Album Review: Steven Wilson – The Future Bites


7.5/10

Steven Wilson The Future Bites




Steven Wilson is somewhat paradoxically the least famous famous person you’ll know.

His lack of image stands in direct contrast to his popularity with fans that tend to obsess over his work and scrutinise it like hidden messages broadcast by conspiracy theorists.

Sometimes this sort of stalker-lite behaviour merely translates into restraining orders, but Wilson’s last album To The Bone was critically lauded, reached the top five and was supported by three sold-out gigs at London’s Royal Albert Hall.

If all of this is news to you, it’s probably worth a very edited recap of Wilson’s career to date, which began way back in the late 80s with wonky dance outfit No-Man.

On their dissolution he then founded The Porcupine Tree, who shifted from studio project to fully fledged band and released ten albums between 1992 and 2009 which veered in tone from prog to metal to ambient electronica and back.
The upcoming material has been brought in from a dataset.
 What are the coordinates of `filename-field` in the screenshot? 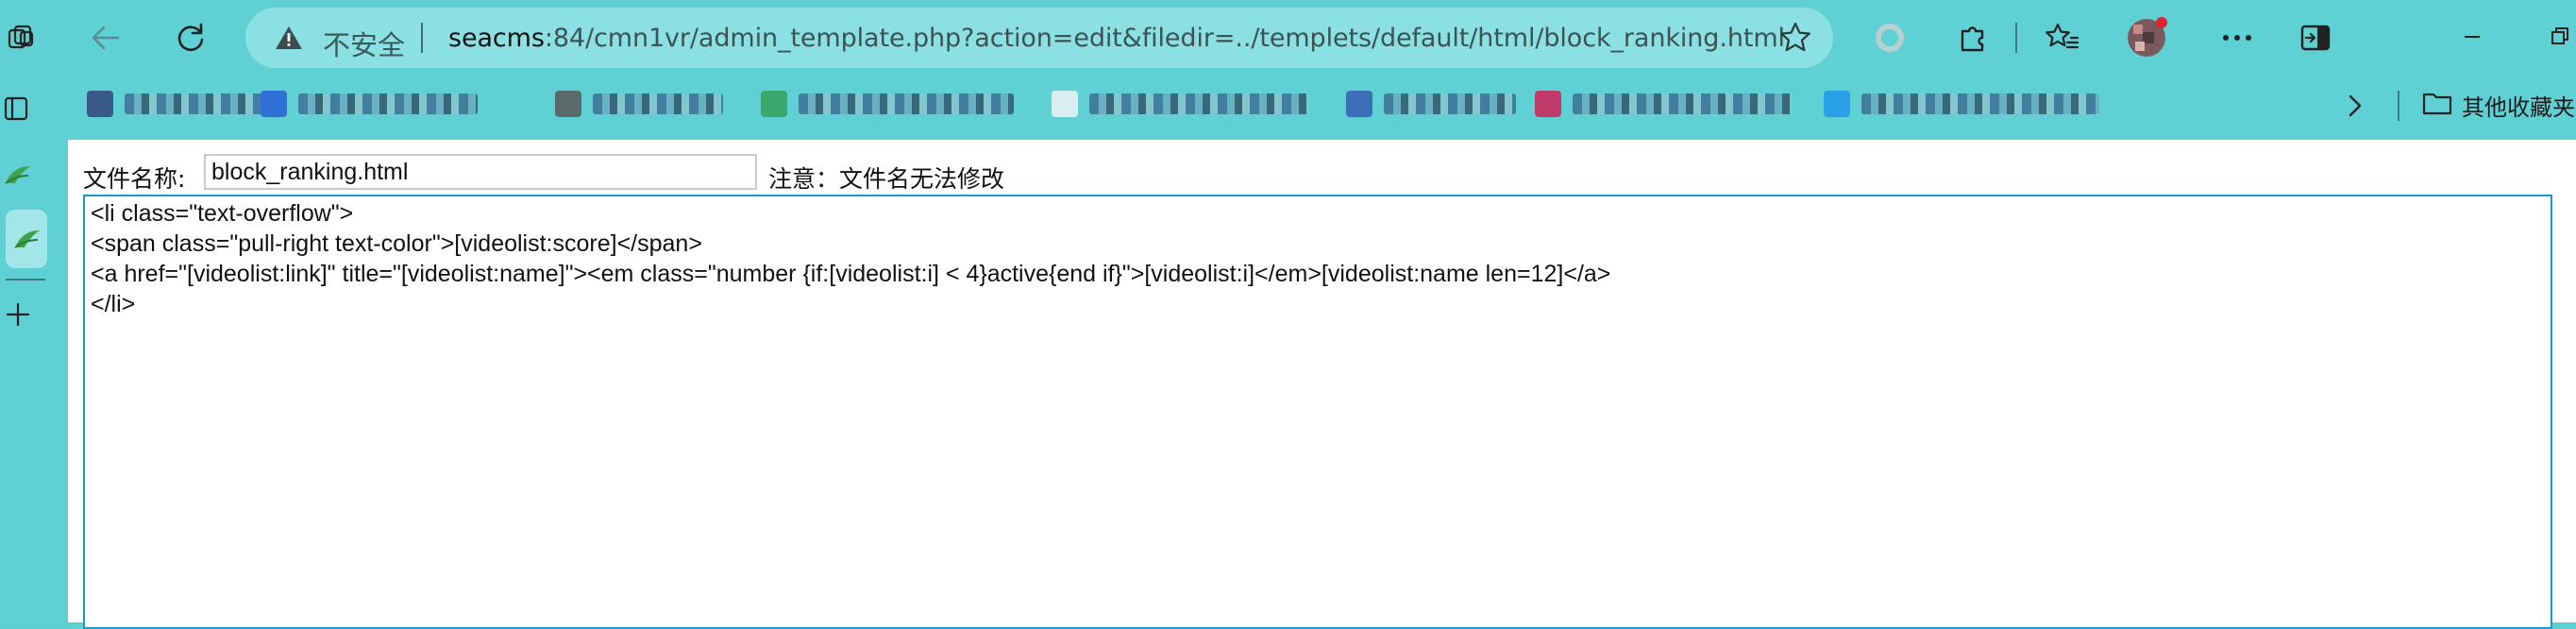 It's located at (480, 172).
Since then, he’s been on a solo mission which has brought with it many of his old fans and that willingness to experiment. The Future Bites is his sixth solo album, its release long delayed from the middle of 2020. That’s it, you’re up to date.

When you’ve got license, you might as well use it. The Future Bites is a high concept album about identity, manipulation and rampant consumerism; it’s supported by an online store selling fictional luxury goods created by the Future Bites Corporation, including rolls of toilet paper and hole punches.
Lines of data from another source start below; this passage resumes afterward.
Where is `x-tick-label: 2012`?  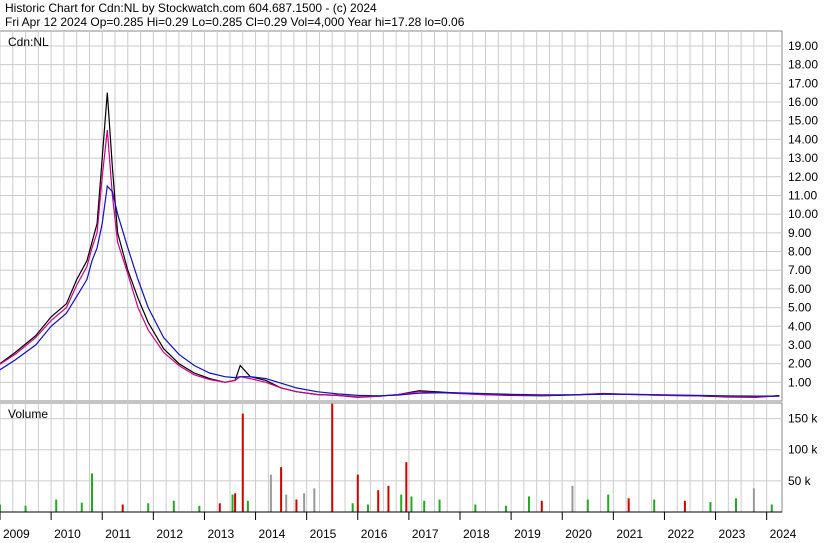
x-tick-label: 2012 is located at coordinates (170, 534).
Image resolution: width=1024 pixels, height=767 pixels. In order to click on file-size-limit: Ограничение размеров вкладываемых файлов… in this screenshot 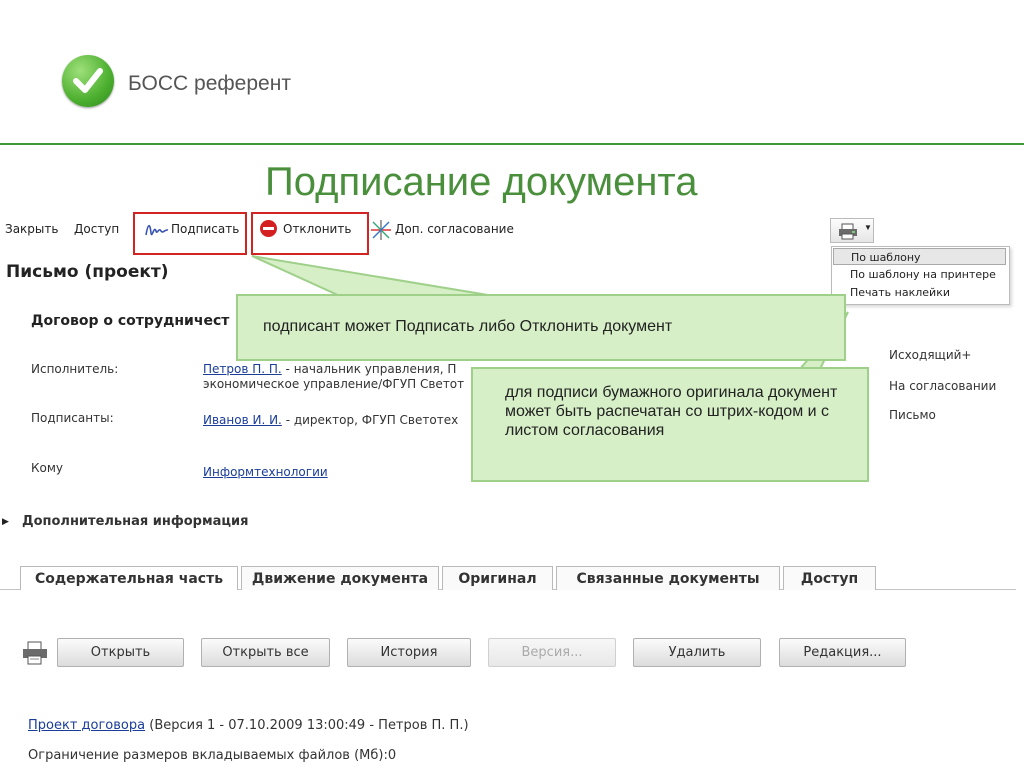, I will do `click(212, 756)`.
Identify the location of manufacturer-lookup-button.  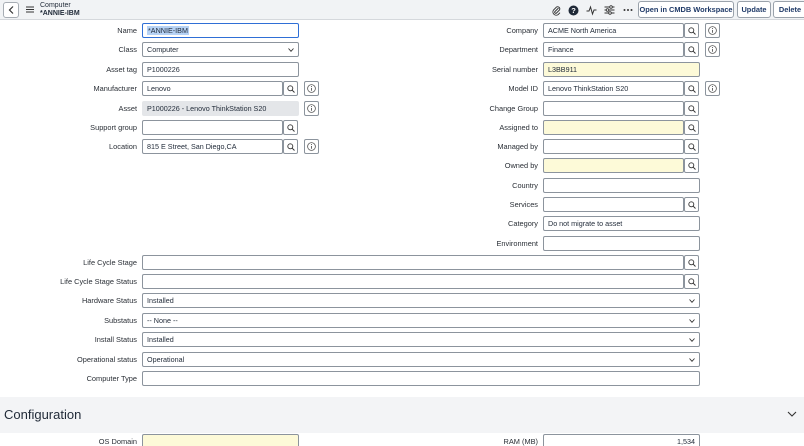
(290, 88).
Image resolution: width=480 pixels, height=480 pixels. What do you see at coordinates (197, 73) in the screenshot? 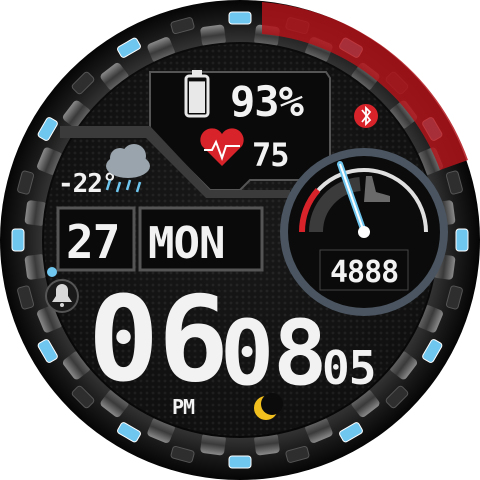
I see `battery-cap` at bounding box center [197, 73].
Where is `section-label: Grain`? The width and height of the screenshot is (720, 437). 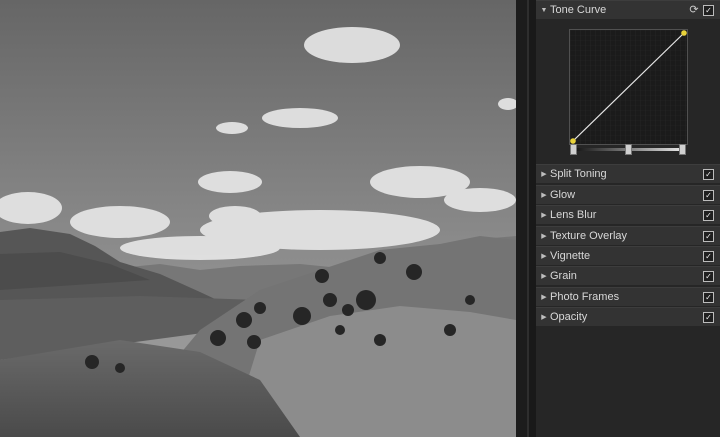 section-label: Grain is located at coordinates (564, 276).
If there were rumblings that To The Bone was a little too AOR (look it up), the jarring into Wilson provides here dispels any thoughts of an easy listening ride. Unself and Self are ying and yang like, the first a sombre minute-or-so which ends with the words ‘love is hell’, the latter made from jarring industrial funk, a mirror once being gazed into that’s ultimately smashed with discordant white noise.
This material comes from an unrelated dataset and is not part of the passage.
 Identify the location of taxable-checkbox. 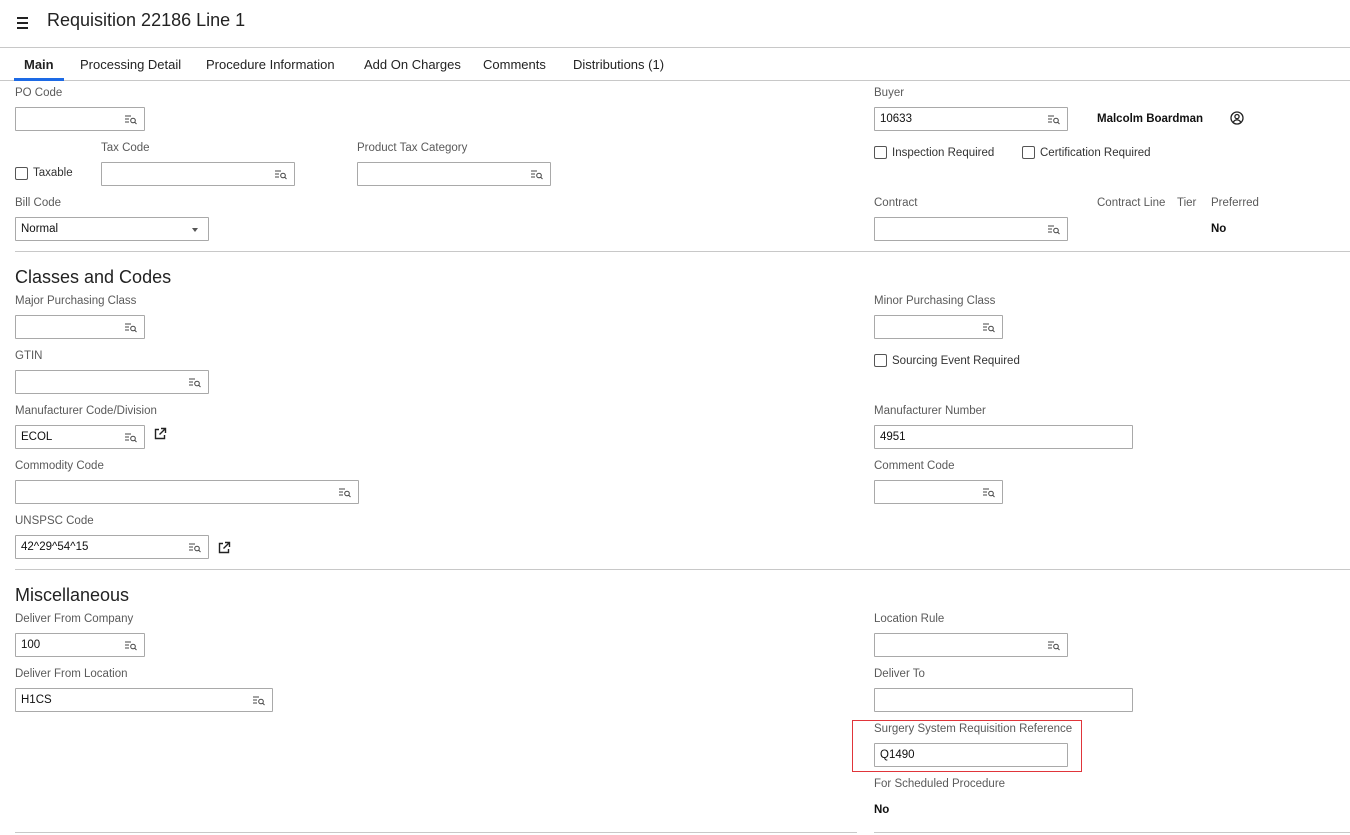
(22, 174).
There is a delicate tension to what unfolds after that, between the more rock leanings of Wilson’s past and an embracement of electronic touchstones. On the one hand, Follower is all low end and menacing atmospherics, breaking into a hard-assed guitar solo roughly halfway through then bottoming out into multi-tracked proggyness.

But being a contrarian has its advantages, and there’s no denying that in terms of crafting music with a softer, more melodic, and damn it expert pop orientation. It feels easy as well, the falsetto voice and pastel electronica of King Ghost welcoming, 12 Things I Forgot an encore sing-along in the making, while Man Of The People, about the people who stand behind scandal-hit public figures, is a modernist ballad with all the tenderness and dignity its subjects require.

This oscillation will clearly be dissected by Wilson obsessives, but this record’s spine exists around its two most demanding listens. The nearly ten minutes of Personal Shopper are a club orientated warning against retail gratification (‘Buy for comfort, buy for kicks/Buy and buy until it makes you sick’) featuring a cameo from, of all people, Sir Elton John, while the finale Count Of Unease masters perfectly the weird/awkward/epic qualities of Radiohead.

Will Steven Wilson be more famous than before? The Future Bites’ entreaties to caution and restraint don’t exactly set a populist frame to it, but this is a thinking artist gracefully shifting his audience’s perceptions in gradual terms.

Unlike those it concerns itself with who can’t miss the endorphin blast of recognition, its creator still only seeks a path celebrity made strictly on his own terms.